While Waterhouse and the team were going technicolour, another group was working on new ways to detect oesophageal cancer earlier, using a ‘sponge on a string’. So how does this new research fit in?

“These two technologies, as far as I see them, are very much complementary,” says Waterhouse. “You can screen the general population with Cytosponge, because it’s such a cheap and easy technique that can be done in a GP surgery. And then once you’ve found patients with Barrett’s oesophagus, that’s when they get put into the surveillance pathway.”

But Waterhouse explains how this new imaging technology has huge potential beyond the diagnosis of oesophageal cancer.
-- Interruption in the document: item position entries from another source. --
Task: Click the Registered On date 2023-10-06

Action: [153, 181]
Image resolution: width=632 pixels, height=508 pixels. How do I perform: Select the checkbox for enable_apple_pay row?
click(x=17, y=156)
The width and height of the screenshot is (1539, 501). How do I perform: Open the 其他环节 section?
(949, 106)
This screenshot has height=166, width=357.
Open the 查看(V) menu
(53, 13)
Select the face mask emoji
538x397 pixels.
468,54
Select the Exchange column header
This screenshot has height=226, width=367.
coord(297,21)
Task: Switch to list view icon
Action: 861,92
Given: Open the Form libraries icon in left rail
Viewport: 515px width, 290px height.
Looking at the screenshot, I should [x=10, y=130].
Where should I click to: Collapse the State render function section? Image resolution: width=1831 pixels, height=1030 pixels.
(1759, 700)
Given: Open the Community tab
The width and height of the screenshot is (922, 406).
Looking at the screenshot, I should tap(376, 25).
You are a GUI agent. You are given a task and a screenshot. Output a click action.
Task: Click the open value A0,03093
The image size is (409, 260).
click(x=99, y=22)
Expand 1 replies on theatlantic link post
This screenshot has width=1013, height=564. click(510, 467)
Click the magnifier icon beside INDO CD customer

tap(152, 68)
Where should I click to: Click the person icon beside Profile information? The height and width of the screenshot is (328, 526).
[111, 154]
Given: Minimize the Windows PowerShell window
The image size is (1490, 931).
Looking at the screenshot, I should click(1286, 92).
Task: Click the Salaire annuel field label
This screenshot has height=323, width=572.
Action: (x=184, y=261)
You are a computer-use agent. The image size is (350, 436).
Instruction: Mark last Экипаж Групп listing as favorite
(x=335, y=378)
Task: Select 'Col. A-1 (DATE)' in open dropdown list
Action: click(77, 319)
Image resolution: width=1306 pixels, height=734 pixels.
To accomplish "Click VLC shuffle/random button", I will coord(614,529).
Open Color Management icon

“This kind of technology would be useful anywhere that imaging is used,” he says. “It could be used in the lower gastrointestinal tract to detect precancerous lesions, or polyps, in the bowel.”

Beyond detection, these cameras could also be utilised in surgery. The idea would be that the cameras could detect, real-time, whether there was any residual cancer during the operation.

Up next for the team, a number of researchers are looking to build a second, improved prototype of the camera, “one with higher resolution and potentially one that detects more colours”. Waterhouse himself has turned his attention to glioma – a type of brain tumour – and using the same camera to assist in open brain surgery at the National Hospital of Neurology and Neurosurgery and the Wellcome / EPSRC Centre for Interventional and Surgical Sciences.

While it’s still early days, there’s huge scope for this exciting technology. The sky’s the limit for Waterhouse and the teams at the University of Cambridge and UCL.